開発は、平成29年度経済産業省サポイン事業(戦略的基盤技術高度化支援事業)の支援を受けて実施。昨年開発した高度化したケミカル加工技術による固定曲面のガラス製有機ELパネル(曲率半径R100mm)をベースに、ケミカル加工技術をさらに高度化し、小判サイズ200×100mm、厚さ0.15mmで自在に湾曲させることができる可変曲面(最小曲率半径R100mm)の有機ELパネルを試作した。
ケミカル加工技術の更なる高度化をNSC、湾曲に対応する新たな封止構造の更なる改良を硯里研究室が担当。湾曲させることが難しいとされるガラス製有機ELパネルだが、大きく曲がる固定曲面だけでなく、自在に湾曲させることができるようになった。車載用ディスプレイ等厳しい環境での用途向けに、安価に提供できるという。
同技術は、通常の大判厚板ガラス(0.5mm)に有機ELデバイス、湾曲に対応し得る封止構造を完成(総厚1.0mm)させた後、総厚をケミカル研磨方法によって0.15mmまで薄くする。
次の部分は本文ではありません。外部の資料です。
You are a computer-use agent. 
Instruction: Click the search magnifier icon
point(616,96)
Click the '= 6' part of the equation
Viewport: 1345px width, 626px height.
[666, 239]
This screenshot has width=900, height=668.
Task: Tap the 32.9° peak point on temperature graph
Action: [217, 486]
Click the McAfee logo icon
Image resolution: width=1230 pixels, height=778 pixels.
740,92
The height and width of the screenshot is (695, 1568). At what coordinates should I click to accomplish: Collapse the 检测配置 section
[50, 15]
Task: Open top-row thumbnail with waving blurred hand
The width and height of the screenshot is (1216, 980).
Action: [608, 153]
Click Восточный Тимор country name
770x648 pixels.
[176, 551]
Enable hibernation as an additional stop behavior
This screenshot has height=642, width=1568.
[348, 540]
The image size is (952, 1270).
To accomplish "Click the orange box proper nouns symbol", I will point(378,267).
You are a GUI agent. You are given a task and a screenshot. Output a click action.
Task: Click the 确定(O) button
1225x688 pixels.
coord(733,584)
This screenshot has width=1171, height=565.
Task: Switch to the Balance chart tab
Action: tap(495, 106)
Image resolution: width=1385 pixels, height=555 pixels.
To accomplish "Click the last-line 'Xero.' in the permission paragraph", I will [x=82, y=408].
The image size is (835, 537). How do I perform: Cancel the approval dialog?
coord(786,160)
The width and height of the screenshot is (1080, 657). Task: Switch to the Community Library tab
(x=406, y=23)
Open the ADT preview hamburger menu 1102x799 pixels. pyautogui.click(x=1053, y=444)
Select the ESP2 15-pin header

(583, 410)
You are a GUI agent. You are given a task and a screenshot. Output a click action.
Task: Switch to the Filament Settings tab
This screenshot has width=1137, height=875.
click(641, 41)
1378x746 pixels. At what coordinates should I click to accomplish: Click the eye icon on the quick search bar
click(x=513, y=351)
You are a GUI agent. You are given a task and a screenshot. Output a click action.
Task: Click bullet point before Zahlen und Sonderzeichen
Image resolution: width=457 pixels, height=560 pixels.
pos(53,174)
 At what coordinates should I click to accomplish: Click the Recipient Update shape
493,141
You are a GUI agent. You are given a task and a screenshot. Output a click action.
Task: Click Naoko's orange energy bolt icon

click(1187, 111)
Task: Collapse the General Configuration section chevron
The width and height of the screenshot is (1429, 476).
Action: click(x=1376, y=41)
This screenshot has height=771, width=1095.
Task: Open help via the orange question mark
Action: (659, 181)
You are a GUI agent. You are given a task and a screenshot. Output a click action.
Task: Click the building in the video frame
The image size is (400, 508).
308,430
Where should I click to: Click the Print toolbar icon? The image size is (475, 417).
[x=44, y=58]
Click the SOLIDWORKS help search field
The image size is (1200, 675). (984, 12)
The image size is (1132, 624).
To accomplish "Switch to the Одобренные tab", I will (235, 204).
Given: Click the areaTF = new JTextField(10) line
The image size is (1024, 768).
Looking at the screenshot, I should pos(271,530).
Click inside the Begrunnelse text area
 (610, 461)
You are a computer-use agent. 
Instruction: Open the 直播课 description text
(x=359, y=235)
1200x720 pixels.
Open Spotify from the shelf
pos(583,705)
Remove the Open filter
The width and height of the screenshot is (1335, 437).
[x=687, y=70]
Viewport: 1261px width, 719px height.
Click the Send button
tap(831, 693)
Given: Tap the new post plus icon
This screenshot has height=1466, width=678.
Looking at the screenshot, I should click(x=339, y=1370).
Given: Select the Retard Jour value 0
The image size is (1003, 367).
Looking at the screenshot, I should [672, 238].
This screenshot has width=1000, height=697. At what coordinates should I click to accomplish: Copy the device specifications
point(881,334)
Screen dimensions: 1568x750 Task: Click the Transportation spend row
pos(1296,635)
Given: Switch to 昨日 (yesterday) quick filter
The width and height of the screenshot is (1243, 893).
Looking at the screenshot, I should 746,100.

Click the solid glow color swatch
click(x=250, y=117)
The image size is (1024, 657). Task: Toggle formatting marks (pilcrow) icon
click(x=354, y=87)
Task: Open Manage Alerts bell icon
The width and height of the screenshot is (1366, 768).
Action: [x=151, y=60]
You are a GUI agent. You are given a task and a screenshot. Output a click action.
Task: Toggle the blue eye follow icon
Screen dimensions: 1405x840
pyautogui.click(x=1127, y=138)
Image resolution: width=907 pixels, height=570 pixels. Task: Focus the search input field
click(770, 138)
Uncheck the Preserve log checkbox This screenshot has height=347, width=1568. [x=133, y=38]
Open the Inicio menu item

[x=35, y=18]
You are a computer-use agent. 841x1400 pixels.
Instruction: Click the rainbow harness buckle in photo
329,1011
なおかつ、ケミカル分断方法によって大判ガラスからパネルを分断することで、パネルを微細な傷が無い状態で完成させることができ、自在に湾曲させることができるようにした点が特徴となっている。
有機ELデバイスを作製する際、通常の厚板ガラス(0.5mm)のハンドリングで良いことから、薄板ガラス(0.1mm以下)のハンドリングのような破損をする恐れがないことがこの手法の利点として挙げられる。また、ケミカル加工工程(研磨工程および分断工程)を導入するだけという設備投資が少ない状態で量産できる点、ケミカル加工が物理加工と比較して微細な傷が入りにくく、本来のガラスの強度を保つことができる点も利点となる。
今後は、大判対応の高度化ケミカル加工技術の完成、車載環境への適合性の確保(2020年3月サポイン事業最終年度)を目指す。量産時期は、2021年度を目標としている。